We hebben geconstateerd dat, op basis van de prognoses van het Centraal Plan Bureau (CPB) voor 2025 (van februari 2025), de  algemene inflatiestijging voor onze inkomsten 4% is; dat is 1,1% hoger dan is vastgesteld voor 2025. We stellen voor om deze ‘inhaalinflatie’ te verwerken in de inflatieverhoging voor 2026. Deze wordt dan 2% + 1,1% = 3,1%.

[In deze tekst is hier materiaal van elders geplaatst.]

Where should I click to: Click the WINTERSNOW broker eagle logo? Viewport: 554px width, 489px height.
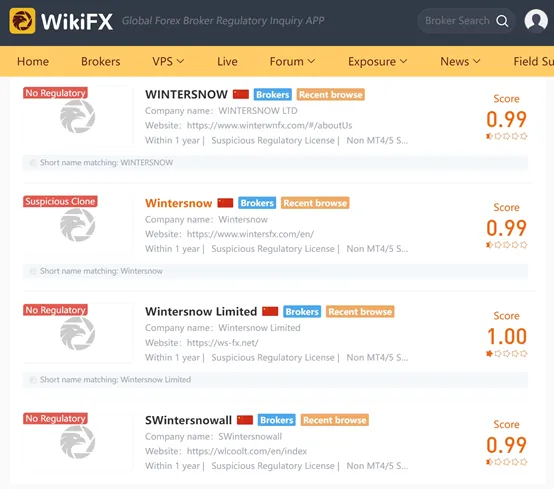[77, 116]
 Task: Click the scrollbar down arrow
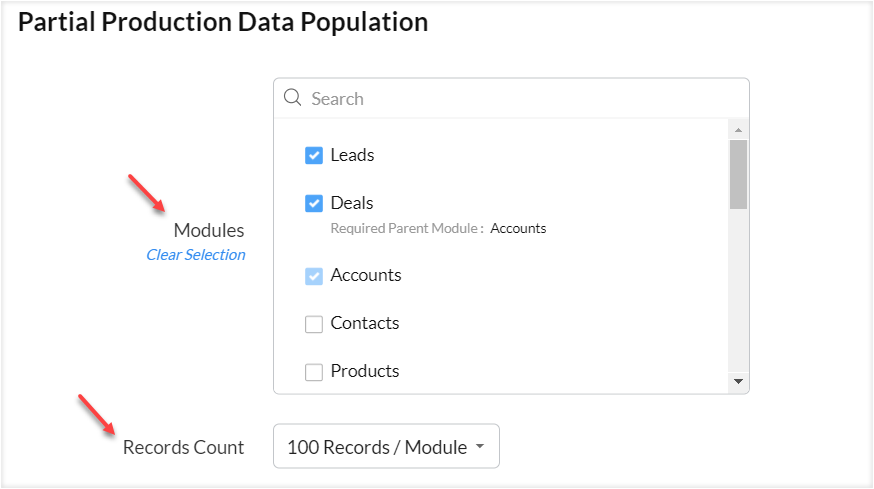point(738,381)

    1. De extra verhogingen van de Onroerendezaakbelasting (OZB) voor de categorie niet-woningen (14,7% voor eigenaren en 11,4% voor gebruikers in 2026) zijn al verwerkt in de meerjarenramingen.
    2. De opbrengst van een verwachte inflatiestijging van de toeristenbelasting met € 0,05 per persoon per nacht is al verwerkt in de meerjarenramingen.
    3. Voor de opbrengst toeristenbelasting houden we een autonome groei van het aantal overnachtingen aan van 2% per jaar.
    4. Er zijn in 2025 begrotingswijzigingen vastgesteld met structurele gevolgen voor 2026 en verder.

 

  1. De financiële gevolgen van de autonome ontwikkelingen op basis van bestaand beleid en de noodzakelijke (vervangings)investeringen zijn geïnventariseerd. Voor een overzicht verwijzen we naar bijlage 1 (zie afzonderlijk document). De grootste financiële ontwikkeling in dit overzicht betreft de jeugdzorg. Voor een toelichting verwijzen we naar het Programma Sociaal domein.   

 

Inventarisatie ontwikkelingen en investeringen

Op basis van bestaand en vastgesteld beleid zijn de financiële gevolgen van ontwikkelingen en investeringen voor 2026-2029 in beeld gebracht. Als we rekening houden met de volledige inventarisatie ziet het beeld er in de meerjarenramingen als volgt uit.

 

 

2026

2027

2028

2029

1. Stand meerjarenramingen begroting 2025

-1.000

-675

-864

-864

2. Uitgangspunten (indexeringen)

-119

-325

-319

186

3. Autonome ontwikkelingen

-1.182

-1.203

-1.203

-1.219

4. Inventarisaties totaal

-2.856

-2.653

-2.783

-3.062

Totaal saldo na inventarisaties

-5.157

-4.857

-5.168

-4.959

Tabel 2. Resultaat na inventarisaties x € 1.000

 

Aanpak ombuigingen

In de begroting 2025 was al een tekort zichtbaar in de meerjarenramingen vanaf 2026. Door autonome ontwikkelingen en inventarisaties van overige ontwikkelingen en investeringen staan we voor een nog grotere financiële uitdaging. We zijn nu met het begrotingsjaar 2026 aanbeland bij de zogeheten ravijnjaren; maatregelen zijn onvermijdelijk.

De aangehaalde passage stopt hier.